I’m pairing these two texts together because they both deal
with world war and because they both attempt to grapple with how to represent
loss, how to represent voices forever silent. For that reason, neither were
easy reads – but they may be necessary ones.
Dead Wake was
recommended to me by several fellow readers, but I kept delaying it in order to
finish Devil in the White City. Devil focuses on a world’s fair, which I
count as “museum related” and it discusses parks, which had been the subject of
a research assistanceship I completed in my last year of graduate school. So Dead Wake waited and grew in reputation.
I will commend it by saying that it made me feel interest and sympathy for the
German crew – despite the terrible deed they would perpetuate – and it gave me
clear pictures of the passengers, both those who lived and those who would be
lost. The hardest thing to bear was reading about families with several
children. Which ones could they save? And how?
This had an especial resonance for me. On the evening of
June 14, 1990 my family became victims of the Weegee Creek Flash Flood. Our
trailer lifted from its foundations and began to float. Our car had already
been swept away. My parents stood on the deck of our porch and came up with a
plan. My mom took my sister, my stepdad took me and swam for a tree. I don’t
know how we survived the swim together or how we got into the tree. I do have a
clear memory of sitting with my tiny sister and thinking, I hope someone gets up this tree soon! I can’t take of a baby!

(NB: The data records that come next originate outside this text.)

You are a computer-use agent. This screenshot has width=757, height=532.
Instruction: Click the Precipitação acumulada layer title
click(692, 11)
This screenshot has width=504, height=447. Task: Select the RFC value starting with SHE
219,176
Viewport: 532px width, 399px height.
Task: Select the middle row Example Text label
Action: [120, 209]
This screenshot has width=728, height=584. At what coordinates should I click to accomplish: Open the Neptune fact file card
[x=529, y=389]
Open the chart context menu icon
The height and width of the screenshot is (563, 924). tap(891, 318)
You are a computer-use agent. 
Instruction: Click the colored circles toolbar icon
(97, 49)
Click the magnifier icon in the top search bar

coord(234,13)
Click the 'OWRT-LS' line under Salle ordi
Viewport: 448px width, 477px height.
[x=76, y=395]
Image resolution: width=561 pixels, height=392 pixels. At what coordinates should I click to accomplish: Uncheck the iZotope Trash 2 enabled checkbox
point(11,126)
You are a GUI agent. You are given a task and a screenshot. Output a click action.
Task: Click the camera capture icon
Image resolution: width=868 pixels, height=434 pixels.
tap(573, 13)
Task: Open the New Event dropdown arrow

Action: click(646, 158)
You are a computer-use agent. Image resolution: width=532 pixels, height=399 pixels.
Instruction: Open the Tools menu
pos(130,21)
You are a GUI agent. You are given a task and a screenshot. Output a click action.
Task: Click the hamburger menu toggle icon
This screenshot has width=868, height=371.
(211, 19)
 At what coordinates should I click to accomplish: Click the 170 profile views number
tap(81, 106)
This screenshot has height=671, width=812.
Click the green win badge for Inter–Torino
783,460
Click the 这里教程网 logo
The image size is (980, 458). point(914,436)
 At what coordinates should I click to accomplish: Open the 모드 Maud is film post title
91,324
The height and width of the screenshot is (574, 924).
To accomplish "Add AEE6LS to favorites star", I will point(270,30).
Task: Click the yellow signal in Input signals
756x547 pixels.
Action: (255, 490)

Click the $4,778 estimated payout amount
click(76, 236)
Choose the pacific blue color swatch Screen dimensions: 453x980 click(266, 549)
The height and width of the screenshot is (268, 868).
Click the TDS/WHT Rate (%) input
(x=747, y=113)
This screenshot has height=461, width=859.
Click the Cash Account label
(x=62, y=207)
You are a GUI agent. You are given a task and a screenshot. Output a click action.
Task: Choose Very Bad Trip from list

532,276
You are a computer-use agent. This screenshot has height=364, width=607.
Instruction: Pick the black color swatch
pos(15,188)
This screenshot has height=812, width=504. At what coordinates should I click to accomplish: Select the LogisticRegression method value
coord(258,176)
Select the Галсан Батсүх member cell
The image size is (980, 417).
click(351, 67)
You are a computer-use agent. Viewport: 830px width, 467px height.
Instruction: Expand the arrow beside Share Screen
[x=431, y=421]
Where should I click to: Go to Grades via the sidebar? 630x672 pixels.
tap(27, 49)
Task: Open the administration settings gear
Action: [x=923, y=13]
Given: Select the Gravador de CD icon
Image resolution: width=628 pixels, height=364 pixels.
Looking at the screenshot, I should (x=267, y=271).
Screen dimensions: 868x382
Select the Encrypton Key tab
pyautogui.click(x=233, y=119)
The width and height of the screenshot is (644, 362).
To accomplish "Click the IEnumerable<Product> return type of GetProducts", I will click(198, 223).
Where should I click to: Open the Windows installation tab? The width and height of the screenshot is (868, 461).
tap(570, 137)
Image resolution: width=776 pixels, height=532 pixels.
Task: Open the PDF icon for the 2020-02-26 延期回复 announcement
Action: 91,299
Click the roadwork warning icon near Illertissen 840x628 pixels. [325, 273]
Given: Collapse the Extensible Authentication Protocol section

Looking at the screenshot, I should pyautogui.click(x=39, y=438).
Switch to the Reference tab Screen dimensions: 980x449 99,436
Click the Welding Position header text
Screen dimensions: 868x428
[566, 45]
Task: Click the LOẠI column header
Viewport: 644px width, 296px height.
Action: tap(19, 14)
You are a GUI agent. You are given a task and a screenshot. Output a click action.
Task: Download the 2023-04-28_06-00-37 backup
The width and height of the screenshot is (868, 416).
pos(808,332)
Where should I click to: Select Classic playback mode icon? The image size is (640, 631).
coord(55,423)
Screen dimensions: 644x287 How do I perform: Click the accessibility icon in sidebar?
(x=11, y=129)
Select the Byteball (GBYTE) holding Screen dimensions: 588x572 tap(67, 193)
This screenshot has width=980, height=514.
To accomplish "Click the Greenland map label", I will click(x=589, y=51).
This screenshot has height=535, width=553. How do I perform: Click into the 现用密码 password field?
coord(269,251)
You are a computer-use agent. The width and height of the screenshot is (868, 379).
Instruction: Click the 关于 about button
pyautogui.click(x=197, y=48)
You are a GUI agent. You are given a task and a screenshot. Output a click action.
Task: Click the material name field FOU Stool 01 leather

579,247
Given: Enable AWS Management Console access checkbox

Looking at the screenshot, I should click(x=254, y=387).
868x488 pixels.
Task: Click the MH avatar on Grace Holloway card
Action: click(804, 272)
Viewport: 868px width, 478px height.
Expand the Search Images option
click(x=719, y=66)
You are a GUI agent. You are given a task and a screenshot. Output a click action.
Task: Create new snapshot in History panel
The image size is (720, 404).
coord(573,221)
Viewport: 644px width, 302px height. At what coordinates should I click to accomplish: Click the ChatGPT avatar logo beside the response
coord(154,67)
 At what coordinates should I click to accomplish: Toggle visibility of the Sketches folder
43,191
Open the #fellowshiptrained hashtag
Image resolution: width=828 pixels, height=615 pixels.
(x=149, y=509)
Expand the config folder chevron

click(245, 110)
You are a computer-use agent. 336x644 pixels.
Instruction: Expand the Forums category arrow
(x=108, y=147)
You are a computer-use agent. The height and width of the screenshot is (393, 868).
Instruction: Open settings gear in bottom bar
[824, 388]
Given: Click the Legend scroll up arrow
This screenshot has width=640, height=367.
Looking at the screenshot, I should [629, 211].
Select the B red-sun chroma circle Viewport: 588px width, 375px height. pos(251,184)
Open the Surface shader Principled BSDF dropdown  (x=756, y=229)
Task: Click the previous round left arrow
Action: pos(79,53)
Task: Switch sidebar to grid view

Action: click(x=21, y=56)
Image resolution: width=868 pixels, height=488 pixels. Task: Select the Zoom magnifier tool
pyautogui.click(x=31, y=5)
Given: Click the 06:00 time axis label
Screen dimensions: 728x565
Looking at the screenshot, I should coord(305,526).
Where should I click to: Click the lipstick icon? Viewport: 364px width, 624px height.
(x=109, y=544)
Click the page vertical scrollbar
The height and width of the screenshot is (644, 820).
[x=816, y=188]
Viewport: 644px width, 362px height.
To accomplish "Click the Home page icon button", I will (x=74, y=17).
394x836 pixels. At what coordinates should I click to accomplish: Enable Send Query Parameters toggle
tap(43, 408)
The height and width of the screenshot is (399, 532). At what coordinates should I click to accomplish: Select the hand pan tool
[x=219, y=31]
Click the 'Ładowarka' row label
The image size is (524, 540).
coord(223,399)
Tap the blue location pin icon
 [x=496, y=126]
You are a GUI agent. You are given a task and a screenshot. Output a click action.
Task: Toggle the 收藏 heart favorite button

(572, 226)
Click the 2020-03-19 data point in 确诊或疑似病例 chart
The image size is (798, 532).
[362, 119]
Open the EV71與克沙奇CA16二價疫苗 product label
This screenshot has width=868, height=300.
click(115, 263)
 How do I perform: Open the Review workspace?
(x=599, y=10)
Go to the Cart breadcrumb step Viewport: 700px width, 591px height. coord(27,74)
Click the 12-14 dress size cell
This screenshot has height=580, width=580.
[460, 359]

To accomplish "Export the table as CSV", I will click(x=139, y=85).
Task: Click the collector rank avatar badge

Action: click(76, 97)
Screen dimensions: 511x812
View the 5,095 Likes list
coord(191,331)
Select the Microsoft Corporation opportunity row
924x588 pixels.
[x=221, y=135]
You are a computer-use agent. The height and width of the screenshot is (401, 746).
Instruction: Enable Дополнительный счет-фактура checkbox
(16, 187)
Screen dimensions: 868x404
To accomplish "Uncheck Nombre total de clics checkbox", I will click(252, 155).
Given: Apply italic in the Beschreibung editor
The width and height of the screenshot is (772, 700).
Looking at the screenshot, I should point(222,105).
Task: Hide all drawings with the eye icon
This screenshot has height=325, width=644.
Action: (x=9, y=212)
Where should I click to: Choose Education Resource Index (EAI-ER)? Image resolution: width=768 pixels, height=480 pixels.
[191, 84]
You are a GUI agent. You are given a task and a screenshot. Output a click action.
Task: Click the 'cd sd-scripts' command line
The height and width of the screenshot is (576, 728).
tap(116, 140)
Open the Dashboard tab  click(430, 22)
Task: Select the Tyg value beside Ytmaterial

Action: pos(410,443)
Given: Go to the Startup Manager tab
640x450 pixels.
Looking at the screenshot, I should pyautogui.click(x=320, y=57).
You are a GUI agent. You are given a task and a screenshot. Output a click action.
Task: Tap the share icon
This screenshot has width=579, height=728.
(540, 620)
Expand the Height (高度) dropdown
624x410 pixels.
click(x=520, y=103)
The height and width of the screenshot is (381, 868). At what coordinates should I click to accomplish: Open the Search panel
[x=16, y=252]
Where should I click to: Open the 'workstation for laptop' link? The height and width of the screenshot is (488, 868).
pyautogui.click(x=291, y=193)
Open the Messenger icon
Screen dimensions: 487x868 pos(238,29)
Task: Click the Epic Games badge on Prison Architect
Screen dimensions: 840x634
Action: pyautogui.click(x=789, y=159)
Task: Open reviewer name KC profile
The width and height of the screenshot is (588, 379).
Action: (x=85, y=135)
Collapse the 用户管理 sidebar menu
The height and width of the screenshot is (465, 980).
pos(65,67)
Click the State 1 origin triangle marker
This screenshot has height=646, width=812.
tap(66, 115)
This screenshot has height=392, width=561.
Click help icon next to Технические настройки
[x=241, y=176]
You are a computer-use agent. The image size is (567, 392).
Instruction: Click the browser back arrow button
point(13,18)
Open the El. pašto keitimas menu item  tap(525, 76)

Thankfully, our little tree survived the night (though larger ones were swept
away) and we climbed down homeless and bruised, but hale. My mom was eight
months pregnant at the time, but baby Erik was safe, too!
My only criticism of Dead
Wake is, perhaps, the pacing near the end. Since one goes into it knowing
what happens it starts to become a bit anticlimactic.
Maus is less of a
read than an experience; I doubt anyone emerges from it that doesn’t spend a
day dazed, blinking, wondering… It is, perhaps, the most honest book I’ve ever
read – to the point that there are moments where one flinches away, wishing for
less honesty. It deals not only with European history but the history between
children and parents. There were moments when I was angry with almost every
single character… and then moments when I wondered who I might have been, who I
might become, if shaped by the things these characters witnessed and endured. My
favorite moments in the text concerned the obvious affection Vladek felt for
his wife Anja and the pages that chronicle Spiegelman’s success, guilt over
success, and attempts to deal with it. It well deserves its Pulitzer Prize.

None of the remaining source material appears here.